Things to Change Up Often
Keeping up your social media presence across a number of platforms is incredibly important, and it’s something that you, as a working, full-time (or even part-time) musician, will need to focus a lot of your promotional efforts on. There’s a lot to stay on top of and make sure you’re handling well, but there are a few opportunities featured right on your profile page that I’ve personally noticed many musicians missing. Here are three things that are a part of your Twitter and Instagram pages that you probably don’t update as often as you should.
1. Your bio
On both Twitter and Instagram, you’re allowed a few sentences to talk about who you are. This doesn’t usually add up to a full paragraph, but if you’re smart with how you phrase things, you can fit a lot into these short bios. Remember, while people are going to look at what you’ve actually tweeted or what photos you’ve posted, these few characters are one of the first things anybody will see, and they can be a great chance to explain who you are and to promote something.
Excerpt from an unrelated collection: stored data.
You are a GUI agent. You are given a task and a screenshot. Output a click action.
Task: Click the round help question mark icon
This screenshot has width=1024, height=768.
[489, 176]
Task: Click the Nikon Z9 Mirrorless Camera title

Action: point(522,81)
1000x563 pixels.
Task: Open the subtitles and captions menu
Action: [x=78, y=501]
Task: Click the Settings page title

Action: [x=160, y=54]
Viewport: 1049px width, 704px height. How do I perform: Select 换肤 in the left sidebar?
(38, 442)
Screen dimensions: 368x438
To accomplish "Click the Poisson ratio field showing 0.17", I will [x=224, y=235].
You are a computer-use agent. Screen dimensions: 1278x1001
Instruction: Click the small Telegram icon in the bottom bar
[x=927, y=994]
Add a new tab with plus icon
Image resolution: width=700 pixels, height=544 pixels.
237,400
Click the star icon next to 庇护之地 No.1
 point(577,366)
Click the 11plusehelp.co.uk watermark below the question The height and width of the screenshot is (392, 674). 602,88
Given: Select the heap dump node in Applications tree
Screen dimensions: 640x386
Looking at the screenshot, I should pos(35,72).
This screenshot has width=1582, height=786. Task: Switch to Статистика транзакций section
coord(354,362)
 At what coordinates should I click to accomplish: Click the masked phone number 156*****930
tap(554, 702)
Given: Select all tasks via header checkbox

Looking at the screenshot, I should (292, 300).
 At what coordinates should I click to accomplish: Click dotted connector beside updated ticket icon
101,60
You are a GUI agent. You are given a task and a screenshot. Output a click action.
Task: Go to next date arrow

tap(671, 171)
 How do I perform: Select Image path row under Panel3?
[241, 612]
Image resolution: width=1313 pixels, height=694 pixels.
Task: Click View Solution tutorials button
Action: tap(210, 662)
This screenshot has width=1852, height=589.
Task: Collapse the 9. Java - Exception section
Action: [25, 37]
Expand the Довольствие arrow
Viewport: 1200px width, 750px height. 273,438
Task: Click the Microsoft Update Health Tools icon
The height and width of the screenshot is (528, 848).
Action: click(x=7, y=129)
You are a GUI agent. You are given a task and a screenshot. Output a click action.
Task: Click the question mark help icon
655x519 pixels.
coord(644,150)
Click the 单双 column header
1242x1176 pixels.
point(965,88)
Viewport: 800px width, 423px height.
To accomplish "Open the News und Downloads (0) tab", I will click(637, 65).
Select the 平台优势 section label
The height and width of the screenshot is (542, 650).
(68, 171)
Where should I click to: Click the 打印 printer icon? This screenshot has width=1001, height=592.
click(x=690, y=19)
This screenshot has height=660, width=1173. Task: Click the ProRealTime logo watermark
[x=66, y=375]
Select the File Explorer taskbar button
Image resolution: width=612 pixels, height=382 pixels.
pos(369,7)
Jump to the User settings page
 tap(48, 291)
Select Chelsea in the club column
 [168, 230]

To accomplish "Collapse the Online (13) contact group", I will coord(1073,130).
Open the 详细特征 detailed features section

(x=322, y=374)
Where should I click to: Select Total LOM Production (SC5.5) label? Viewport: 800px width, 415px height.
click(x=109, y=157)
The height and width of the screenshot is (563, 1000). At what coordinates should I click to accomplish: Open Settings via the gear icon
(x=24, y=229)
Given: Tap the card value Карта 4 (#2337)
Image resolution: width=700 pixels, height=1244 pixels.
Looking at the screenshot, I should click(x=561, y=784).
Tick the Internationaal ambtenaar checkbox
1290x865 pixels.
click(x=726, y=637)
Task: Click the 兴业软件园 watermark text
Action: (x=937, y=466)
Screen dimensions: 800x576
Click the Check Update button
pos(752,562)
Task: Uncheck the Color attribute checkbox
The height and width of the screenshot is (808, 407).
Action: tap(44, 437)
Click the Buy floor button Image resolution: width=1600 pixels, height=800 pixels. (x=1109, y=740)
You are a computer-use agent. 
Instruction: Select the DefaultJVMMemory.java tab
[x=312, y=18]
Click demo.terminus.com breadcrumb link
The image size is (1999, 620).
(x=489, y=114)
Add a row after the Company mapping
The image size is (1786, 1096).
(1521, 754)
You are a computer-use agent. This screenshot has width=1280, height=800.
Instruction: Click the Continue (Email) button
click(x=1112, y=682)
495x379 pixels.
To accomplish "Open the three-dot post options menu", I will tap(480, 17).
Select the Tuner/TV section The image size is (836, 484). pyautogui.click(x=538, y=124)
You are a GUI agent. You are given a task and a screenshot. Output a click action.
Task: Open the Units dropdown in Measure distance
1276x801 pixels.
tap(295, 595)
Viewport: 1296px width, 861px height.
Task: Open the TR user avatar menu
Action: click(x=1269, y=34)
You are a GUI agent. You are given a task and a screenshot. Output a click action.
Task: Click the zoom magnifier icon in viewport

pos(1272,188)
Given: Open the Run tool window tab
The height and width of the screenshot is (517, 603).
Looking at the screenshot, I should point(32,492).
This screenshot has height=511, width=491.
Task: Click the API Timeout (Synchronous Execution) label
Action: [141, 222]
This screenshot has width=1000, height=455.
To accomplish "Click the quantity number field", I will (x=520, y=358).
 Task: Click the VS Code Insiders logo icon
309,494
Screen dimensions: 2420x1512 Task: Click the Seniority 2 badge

You need to update your bio to reflect whatever product you’re trying to push at the moment. This could be a new song, music video, album, tour, or something else. You don’t have the space to discuss these new items in depth, but you can alert profile visitors that something they likely haven’t heard or seen has arrived.
Also, your bio lets people who might not be familiar with you know what they’re getting into. Maybe you’re a “one-man electronic-dance nightmare” or a “five-piece punk-rock outfit from Columbus, OH.” You don’t need to stick with that format, but both of those examples give visitors a pretty good idea of what to expect if they follow you.
2. Your profile photo
The photo you choose to use on your social media profiles is incredibly important, and it’s something you should possibly change more often than you already do. I have personally seen a lot of bands and artists keep the same profile picture for far too long because of the belief that such an image can only be a professionally shot portrait.
It’s always nice to have an excellently composed image, but don’t feel the need to hire a photographer for a full photoshoot every few months. That may have been necessary years ago, but it really is no longer the case.
These days, everybody has a cell phone with an excellent camera, and many people even have high-quality cameras as well. Taking new, fun, high-def photos shouldn’t take more than a few minutes, though you can still treat yourself to a professional photoshoot every once in awhile.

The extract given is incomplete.